Your answer is a copy of every line in the records where "computer" appears.
━━ Data for analysis
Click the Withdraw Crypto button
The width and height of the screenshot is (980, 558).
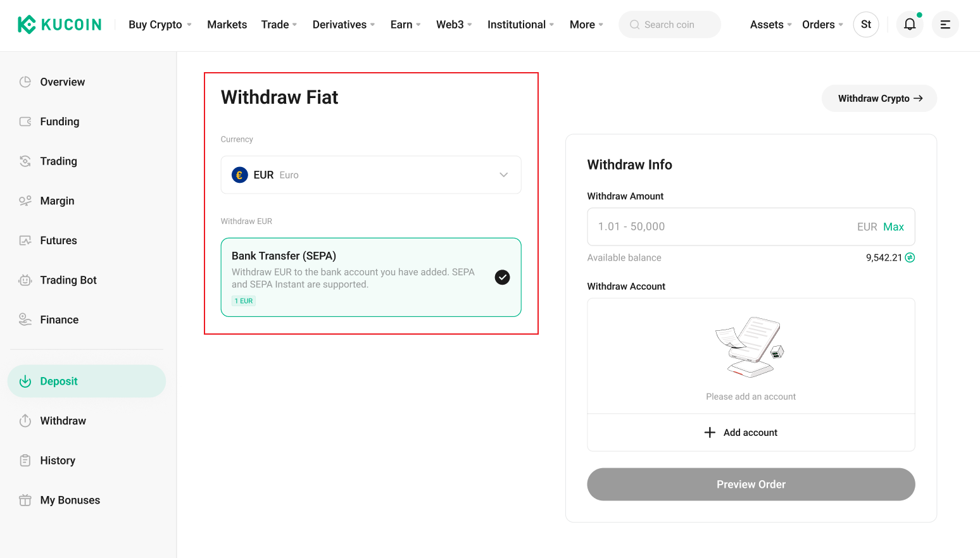[x=879, y=99]
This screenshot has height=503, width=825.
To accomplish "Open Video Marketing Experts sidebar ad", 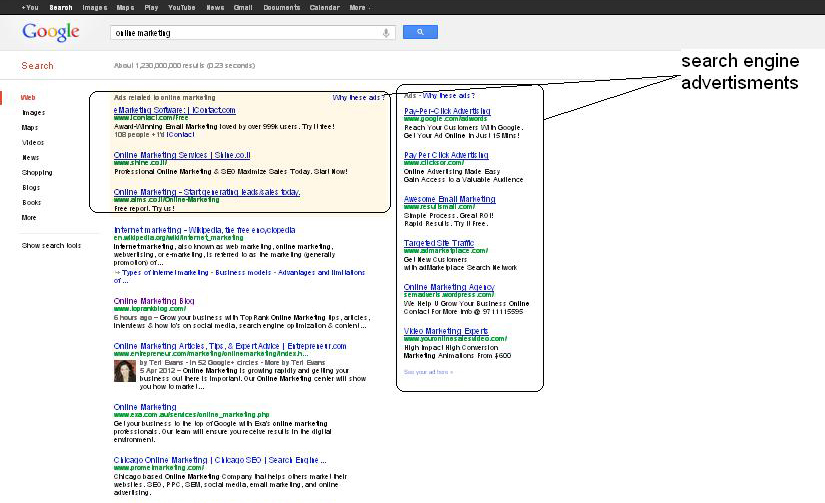I will click(446, 331).
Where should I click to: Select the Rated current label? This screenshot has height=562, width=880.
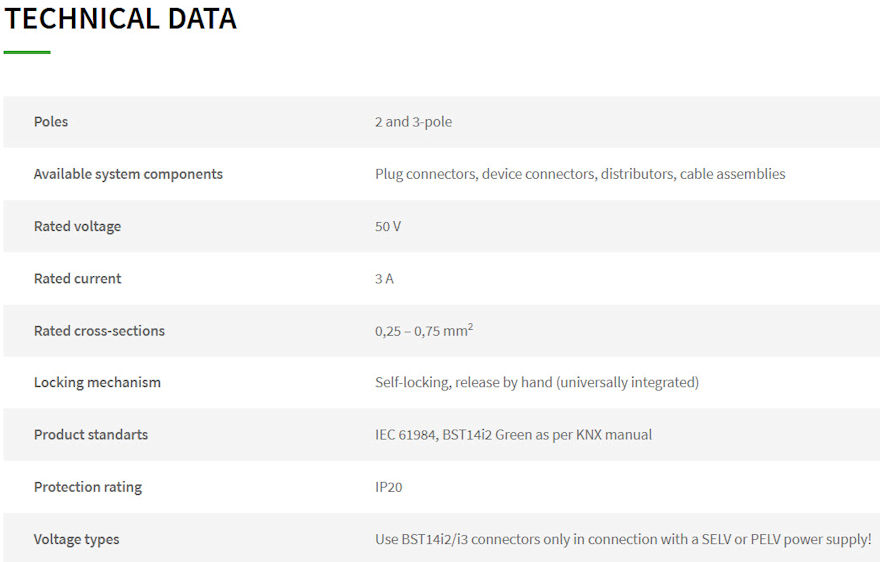tap(77, 279)
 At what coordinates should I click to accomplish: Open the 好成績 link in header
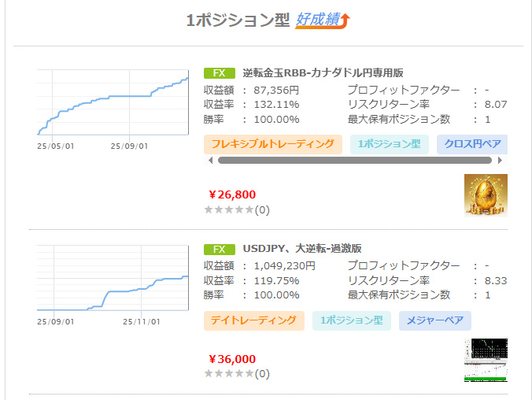316,20
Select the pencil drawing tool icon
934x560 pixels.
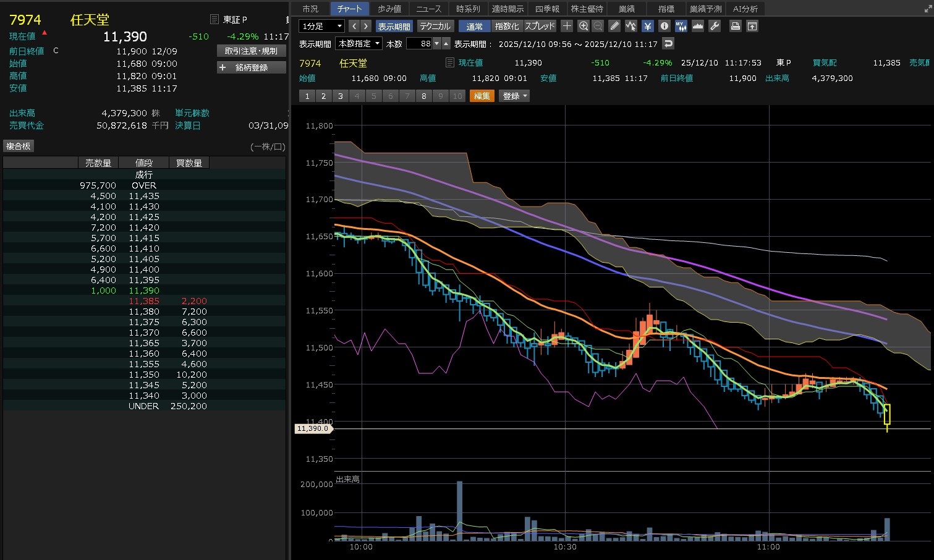pyautogui.click(x=614, y=26)
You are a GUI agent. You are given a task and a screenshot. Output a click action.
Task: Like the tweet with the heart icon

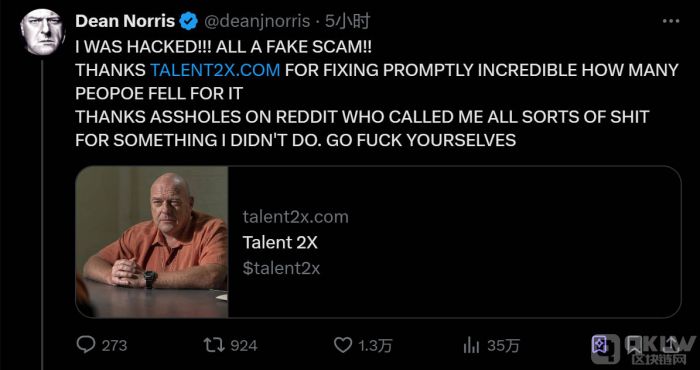(x=344, y=345)
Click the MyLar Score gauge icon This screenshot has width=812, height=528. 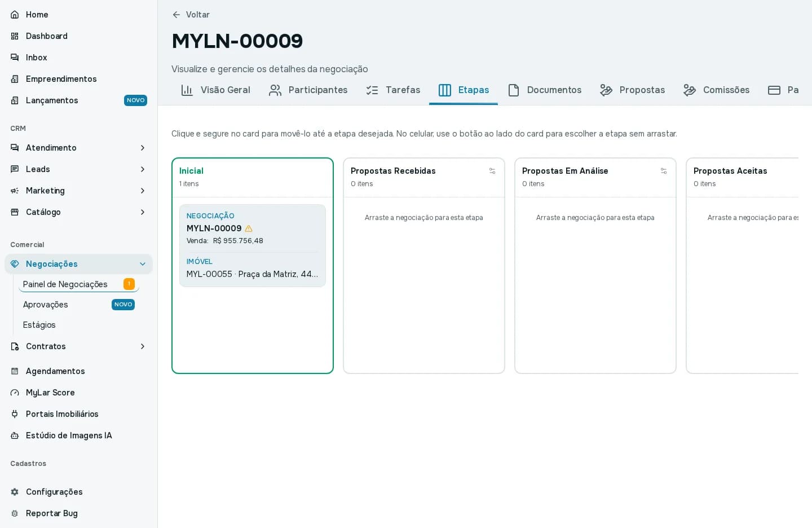coord(15,393)
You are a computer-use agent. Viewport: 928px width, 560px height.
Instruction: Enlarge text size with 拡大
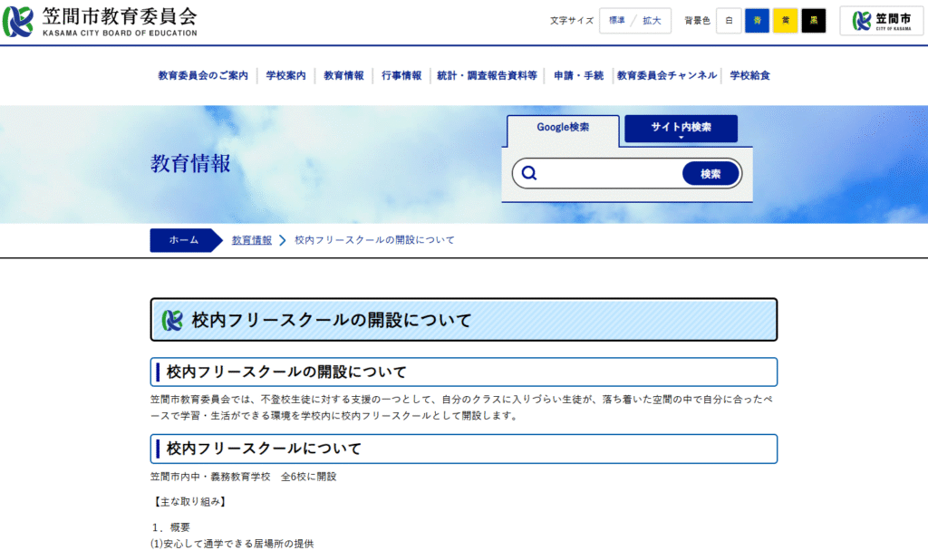coord(653,21)
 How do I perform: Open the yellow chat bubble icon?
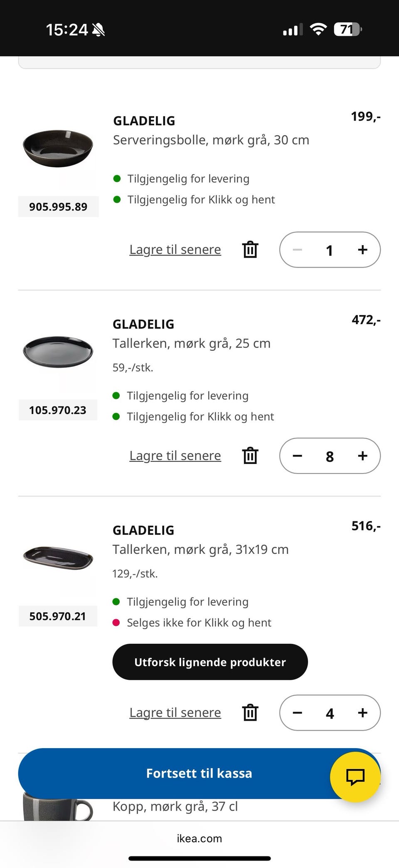tap(355, 777)
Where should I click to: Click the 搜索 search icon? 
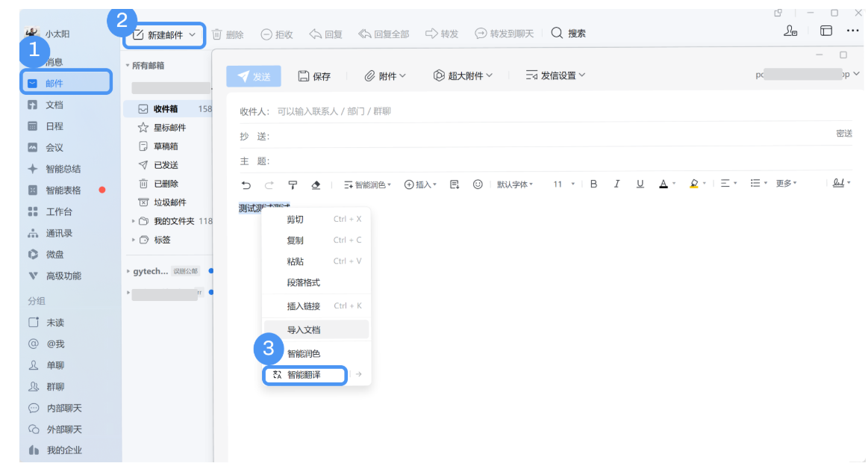coord(557,33)
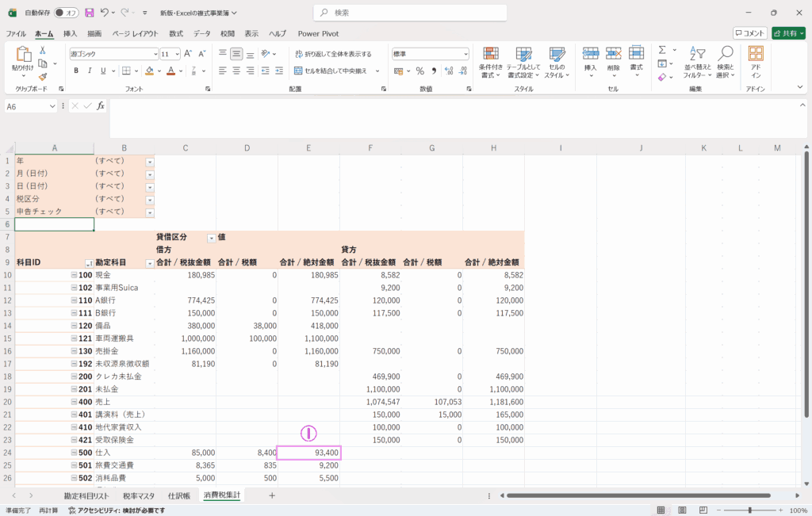
Task: Click the コメント comments button
Action: [749, 33]
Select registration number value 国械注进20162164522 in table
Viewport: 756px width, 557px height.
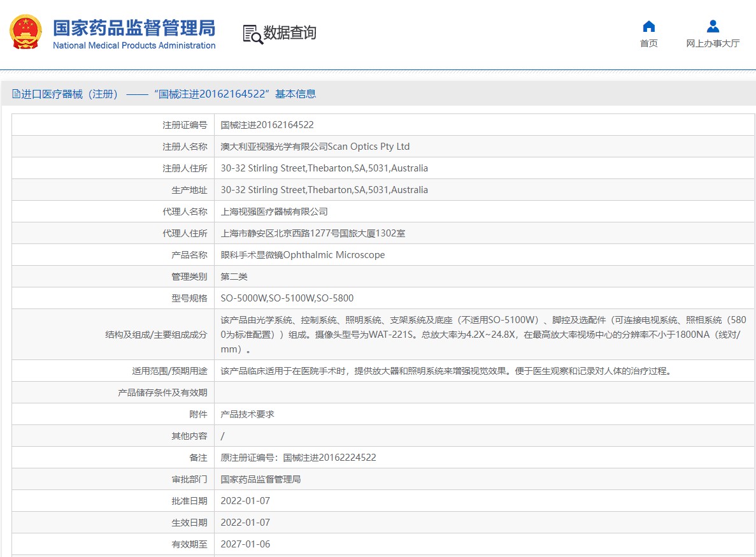click(x=267, y=125)
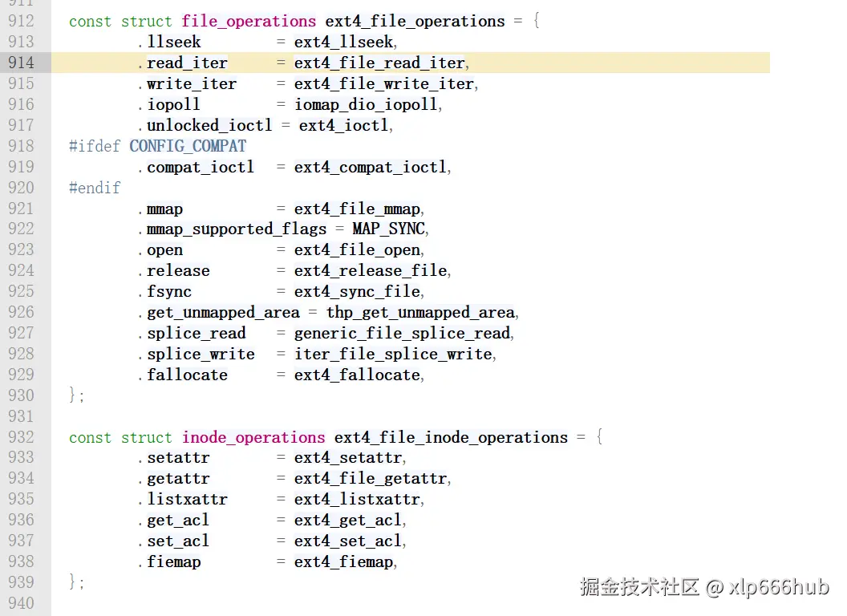847x616 pixels.
Task: Click the ext4_file_read_iter function name
Action: 379,63
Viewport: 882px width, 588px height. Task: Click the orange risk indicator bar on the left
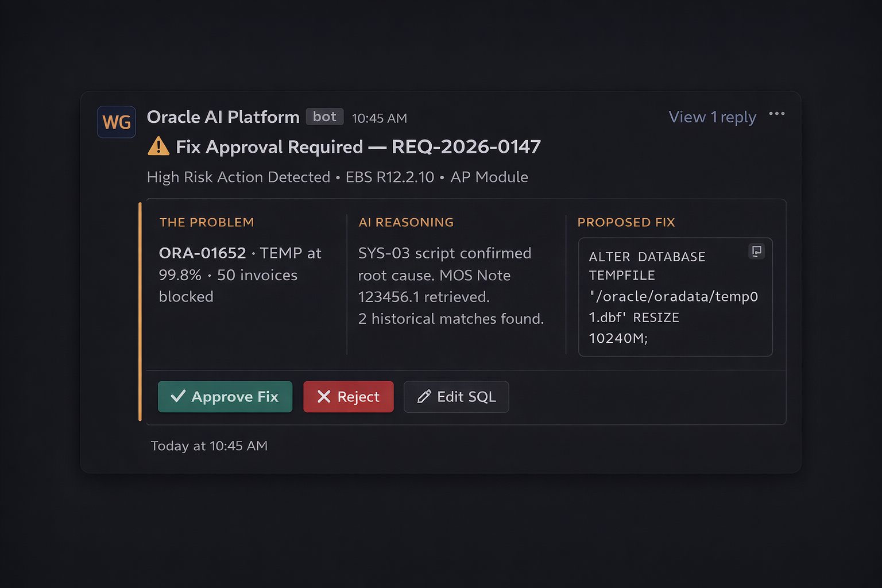tap(141, 310)
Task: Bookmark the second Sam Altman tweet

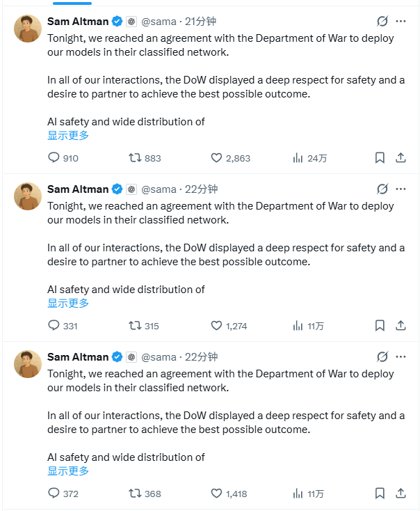Action: [380, 326]
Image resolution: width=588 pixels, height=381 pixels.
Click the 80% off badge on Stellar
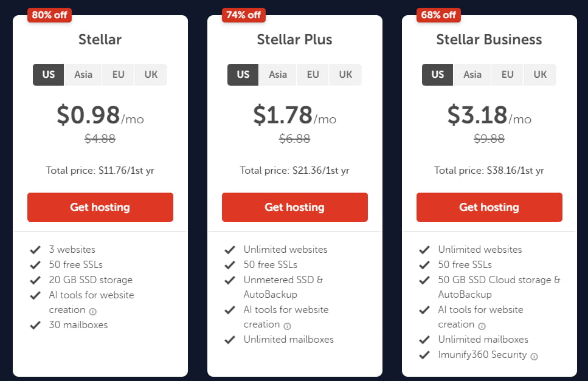pos(49,15)
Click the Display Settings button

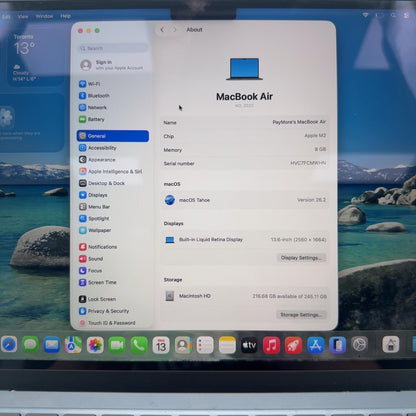[301, 258]
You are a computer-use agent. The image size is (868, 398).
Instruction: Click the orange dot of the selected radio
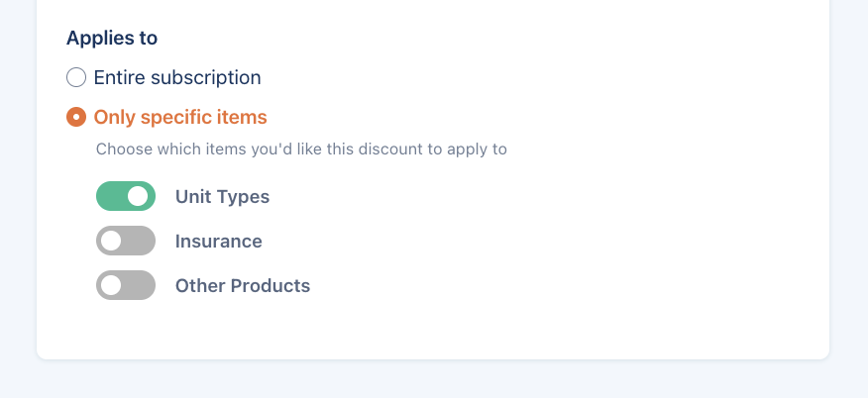76,117
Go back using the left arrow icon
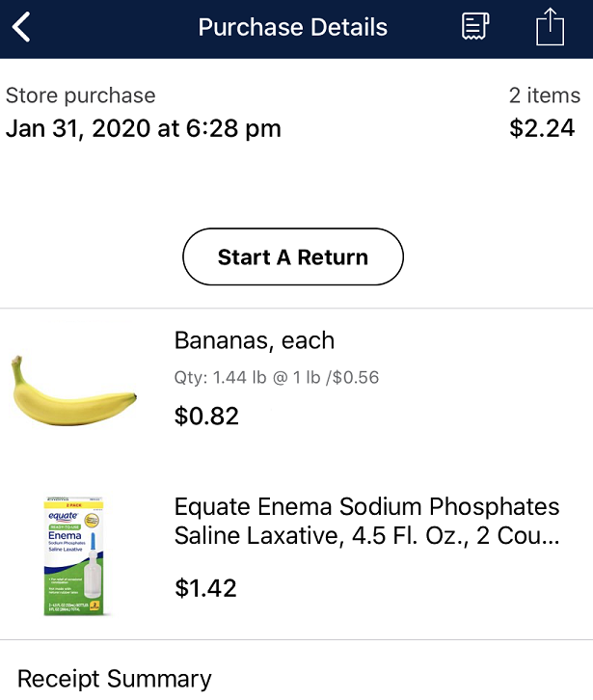 tap(21, 27)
━━━━
Written answer
You are a computer-use agent. Viewport: 928px width, 560px height.
You are a computer-use agent. The image size is (868, 398).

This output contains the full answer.